Semester of Graduation
Fall 2025
Degree Type
Dissertation/Thesis
Degree Name
Master of Science in Civil Engineering
Department
Department of Civil and Environmental Engineering
Committee Chair/First Advisor
Mohammad Jonaidi
Second Advisor
Tien Yee
Third Advisor
Metin Oguzmert
Abstract
Bridge fires are rare events that can rapidly degrade bridge components and disrupt transportation networks. This thesis develops practical post-fire triage inspection procedures for steel and concrete bridge elements based on a synthesis of historical bridge fire trends, ignition scenarios, thermal demands, and common fire-related defects. It also reviews temperature-based damage-state frameworks that can support rapid triage decisions. Further, it evaluates non-destructive tests for estimating residual compressive strength of fire-damaged concrete.
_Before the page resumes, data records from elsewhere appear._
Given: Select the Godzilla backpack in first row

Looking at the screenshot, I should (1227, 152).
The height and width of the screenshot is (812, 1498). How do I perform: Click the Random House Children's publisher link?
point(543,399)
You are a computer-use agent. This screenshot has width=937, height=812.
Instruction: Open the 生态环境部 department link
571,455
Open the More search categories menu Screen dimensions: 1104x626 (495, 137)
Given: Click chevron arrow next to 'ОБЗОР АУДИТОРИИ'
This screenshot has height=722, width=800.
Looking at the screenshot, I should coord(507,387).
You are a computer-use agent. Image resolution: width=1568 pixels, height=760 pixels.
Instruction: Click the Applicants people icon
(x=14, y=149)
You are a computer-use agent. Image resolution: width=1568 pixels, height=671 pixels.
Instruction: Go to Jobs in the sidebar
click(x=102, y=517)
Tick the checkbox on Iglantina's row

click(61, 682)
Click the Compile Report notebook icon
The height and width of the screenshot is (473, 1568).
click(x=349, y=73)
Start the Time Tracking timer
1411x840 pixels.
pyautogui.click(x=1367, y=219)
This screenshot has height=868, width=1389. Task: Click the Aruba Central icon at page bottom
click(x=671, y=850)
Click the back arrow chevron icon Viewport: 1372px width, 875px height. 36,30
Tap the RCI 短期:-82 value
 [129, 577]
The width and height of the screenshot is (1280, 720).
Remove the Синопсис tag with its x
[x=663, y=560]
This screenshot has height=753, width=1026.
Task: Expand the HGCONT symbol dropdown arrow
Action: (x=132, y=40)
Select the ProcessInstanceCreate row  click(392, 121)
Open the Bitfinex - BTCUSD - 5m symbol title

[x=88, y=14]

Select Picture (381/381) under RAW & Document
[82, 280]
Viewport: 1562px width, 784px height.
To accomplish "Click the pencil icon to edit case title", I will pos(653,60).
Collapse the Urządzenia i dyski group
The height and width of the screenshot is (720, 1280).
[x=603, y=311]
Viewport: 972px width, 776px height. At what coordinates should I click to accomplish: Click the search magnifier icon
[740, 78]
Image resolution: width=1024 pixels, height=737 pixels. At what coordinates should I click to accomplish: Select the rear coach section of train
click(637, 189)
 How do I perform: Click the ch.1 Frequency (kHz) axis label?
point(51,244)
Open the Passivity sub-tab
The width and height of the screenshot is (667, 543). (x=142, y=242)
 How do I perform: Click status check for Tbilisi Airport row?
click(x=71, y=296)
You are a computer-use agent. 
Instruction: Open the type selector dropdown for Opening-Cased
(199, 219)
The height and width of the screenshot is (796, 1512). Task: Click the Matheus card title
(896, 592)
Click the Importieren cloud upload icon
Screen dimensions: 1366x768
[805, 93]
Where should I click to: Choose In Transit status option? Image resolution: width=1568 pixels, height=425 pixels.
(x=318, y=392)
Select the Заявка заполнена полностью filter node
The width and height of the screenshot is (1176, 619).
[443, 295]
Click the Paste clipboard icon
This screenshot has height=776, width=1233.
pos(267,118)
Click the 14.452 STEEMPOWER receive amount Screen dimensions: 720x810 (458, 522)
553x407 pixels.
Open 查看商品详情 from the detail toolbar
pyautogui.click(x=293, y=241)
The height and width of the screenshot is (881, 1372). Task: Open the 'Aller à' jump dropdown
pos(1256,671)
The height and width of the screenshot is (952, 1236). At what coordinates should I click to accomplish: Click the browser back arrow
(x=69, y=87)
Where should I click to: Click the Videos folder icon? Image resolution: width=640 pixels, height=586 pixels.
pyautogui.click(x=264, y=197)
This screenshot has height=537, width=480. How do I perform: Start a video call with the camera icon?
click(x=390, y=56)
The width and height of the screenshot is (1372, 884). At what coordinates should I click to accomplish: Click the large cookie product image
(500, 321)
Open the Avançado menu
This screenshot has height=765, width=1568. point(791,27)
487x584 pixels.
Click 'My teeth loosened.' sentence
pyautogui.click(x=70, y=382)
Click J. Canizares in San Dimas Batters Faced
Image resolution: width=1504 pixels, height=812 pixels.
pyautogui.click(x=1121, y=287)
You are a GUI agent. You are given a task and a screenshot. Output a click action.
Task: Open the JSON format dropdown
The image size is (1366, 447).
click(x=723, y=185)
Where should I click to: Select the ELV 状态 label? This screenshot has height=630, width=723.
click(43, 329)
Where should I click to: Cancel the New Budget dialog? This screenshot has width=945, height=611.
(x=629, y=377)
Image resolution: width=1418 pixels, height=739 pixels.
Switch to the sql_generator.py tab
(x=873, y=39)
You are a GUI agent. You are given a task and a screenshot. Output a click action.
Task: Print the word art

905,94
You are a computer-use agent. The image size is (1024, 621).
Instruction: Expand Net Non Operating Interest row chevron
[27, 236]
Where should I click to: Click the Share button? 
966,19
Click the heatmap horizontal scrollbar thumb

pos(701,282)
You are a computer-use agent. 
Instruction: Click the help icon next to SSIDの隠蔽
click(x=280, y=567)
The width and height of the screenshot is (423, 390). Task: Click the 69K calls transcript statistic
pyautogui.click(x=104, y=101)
Laboratory testing used 4x8 inch concrete cylinders exposed to nominal temperatures between 400 and 1000°C for durations up to 120 minutes. Rebound hammer readings, ultrasonic pulse velocity, and maximum crack width were measured before and after heating, followed by compressive strength testing. Regression models were developed to relate the percentage of remaining compressive strength to each indicator. Multifactor linear regression was used to relate the percentage remaining compressive strength to the percent change in rebound hammer values, the percent change in ultrasonic pulse velocity, and maximum crack width. Testing found that the two-factor model using percent change in rebound hammer and ultrasonic pulse velocity provided the best balance of simplicity and predictive performance. This thesis concludes with recommendations for further model development and validation, image-based damage mapping and assessment, and investigation of carbonation as a driver of age-related defects.